No coz... czasem uzywam KDE, ale zawsze wracam do mojego poczciwego wmakera. Dlaczego? Jest:

- dziesiec razy szybszy

- estetyczniejszy

- konfiguracja jest banalna

- no po prostu, to jest 'moj wm'  :Wink: 

Windowmaker jest przedstawicielem lekkich desktopow, a tym brak z reguly pewnych cech funkcjonalnych. Wsrod nich leza dwie moje najwieksze bolaczki (do dzisiaj  :Razz: ):

a) taskbar - lubie widziec co aktualnie jest na pulpicie

b) tray - chyba tlumaczyc nikomu nie trzeba....

Po tytule mysle, ze wszyscy juz rozszyfrowali do tego momentu o co chodzi. A wiec - nowy i swiezy pypanel rozwiazuje te dwie niedoskonalosci mojego wmakera!! Nie dosc, ze tray dziala to nie ma problemow z ikonami KDE (testowane na psi oraz - juz nie kde - gdesklets). Przechodzenie miedzy pulpitami nie powoduje juz segfaultow pypanela.

Slowem - wszyscy uzywajacy ascetycznych wm'ow moga sie nacieszyc pozadna obsluga podstawowych cech nowoczesnego pulpitu!  :Smile: 

Ebuild jeszcze nie wszedl to portage, ale mozna sciagnac go chociazby stad:

http://vivid.dat.pl/ebuilds/pypanel.tar.bz2

Pozdrawiam,

Przemek

----------

## sofcik

Zaraz go przetestuję, bo ta sama rzecz mnie boli w WMach.
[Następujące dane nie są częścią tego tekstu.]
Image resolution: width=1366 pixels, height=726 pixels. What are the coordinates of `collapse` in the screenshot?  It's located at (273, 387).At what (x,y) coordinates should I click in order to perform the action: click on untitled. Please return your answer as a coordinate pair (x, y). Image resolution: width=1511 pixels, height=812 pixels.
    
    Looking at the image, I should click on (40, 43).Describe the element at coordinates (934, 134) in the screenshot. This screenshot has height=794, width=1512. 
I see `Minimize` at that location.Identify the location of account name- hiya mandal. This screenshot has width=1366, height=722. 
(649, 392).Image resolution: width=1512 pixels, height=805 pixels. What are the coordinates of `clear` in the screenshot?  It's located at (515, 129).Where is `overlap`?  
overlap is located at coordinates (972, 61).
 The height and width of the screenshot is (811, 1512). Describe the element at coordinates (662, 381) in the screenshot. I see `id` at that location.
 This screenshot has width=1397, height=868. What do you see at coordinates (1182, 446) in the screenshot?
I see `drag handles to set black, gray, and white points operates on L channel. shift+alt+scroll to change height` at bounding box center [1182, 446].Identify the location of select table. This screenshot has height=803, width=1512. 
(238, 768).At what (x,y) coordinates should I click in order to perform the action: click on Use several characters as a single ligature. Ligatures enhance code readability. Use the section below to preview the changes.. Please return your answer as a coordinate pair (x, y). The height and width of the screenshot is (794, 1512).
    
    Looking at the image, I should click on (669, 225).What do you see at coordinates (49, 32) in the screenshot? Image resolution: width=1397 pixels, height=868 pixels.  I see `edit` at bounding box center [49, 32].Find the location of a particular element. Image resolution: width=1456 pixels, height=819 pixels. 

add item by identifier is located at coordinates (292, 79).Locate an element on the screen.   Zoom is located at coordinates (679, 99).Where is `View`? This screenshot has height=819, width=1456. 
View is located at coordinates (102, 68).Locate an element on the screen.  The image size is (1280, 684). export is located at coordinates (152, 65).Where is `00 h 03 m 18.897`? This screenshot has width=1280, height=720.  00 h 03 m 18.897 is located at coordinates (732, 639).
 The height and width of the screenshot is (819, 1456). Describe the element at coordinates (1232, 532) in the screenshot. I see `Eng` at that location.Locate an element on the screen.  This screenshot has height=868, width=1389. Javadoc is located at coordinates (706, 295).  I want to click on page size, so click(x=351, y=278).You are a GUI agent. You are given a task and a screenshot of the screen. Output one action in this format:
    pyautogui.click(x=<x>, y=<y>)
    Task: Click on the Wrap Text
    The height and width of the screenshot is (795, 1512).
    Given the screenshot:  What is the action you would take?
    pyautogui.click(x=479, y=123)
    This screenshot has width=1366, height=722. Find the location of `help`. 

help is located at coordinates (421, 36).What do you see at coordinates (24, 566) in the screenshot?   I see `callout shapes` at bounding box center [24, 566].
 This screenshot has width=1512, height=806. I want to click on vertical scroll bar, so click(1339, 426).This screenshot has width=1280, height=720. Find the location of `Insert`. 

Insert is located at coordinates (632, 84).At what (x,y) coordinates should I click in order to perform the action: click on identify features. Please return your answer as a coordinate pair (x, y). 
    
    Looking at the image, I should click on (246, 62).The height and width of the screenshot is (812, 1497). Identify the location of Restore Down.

Jak narazie przyzwyczaiłem się do xftaskbar, zobaczymy czy to się teraz zmieni  :Smile: 

EDIT: Wygląd fajny, nawet super, konfiguracja ciekawa, ala fvwm:)

Jak na chwile obecną mam tylko probloem : taskbar pojawia się tylko na jednym pupicie :/ Jutro postaram sie to rozwiązać  :Smile: 

----------

## Gogiel

A moglbys wrzucic jakiegos screen'a?

----------

## _troll_

 *Gogiel wrote:*   

> A moglbys wrzucic jakiegos screen'a?

 

moglbys, prosze:

http://trollmoors.dyndns.org/screen/screen_12.jpg

..update..

drugi screen zdjety..... chyba oszalalem...  :Smile: 

..kuniec..

pypanel to polprzezroczysty paseczek, ktory widac na dole zrzutu.

ps. jesli przegladarka bedzie krzyczec, ze link nie dziala, to trzeba poczekac az mi sie ip w dyndns.org podmieni - po jakims czasie bedzie ok.

Pozdrawiam,

Przemek

----------

## fallow

mnie sie nawet podoba . thx za ebuild  :Very Happy:   :Smile: 

ps.Troll ile juz czasu siedzisz na tych grzybkach  :Razz:   :Smile: 

(nie moglem sie powstrzymac  :Razz:   :Smile:  )

cheers.

----------

## _troll_

 *fallow wrote:*   

> ps.Troll ile juz czasu siedzisz na tych grzybkach  
> 
> (nie moglem sie powstrzymac   )
> 
> cheers.

 

nie wiem.... zdaje sie ze dwa lata.... moze kilka miesiecy wiecej. nie - wciaz mi sie nie znudzily!!! :DDD

Pozdrawiam,

Przemek

----------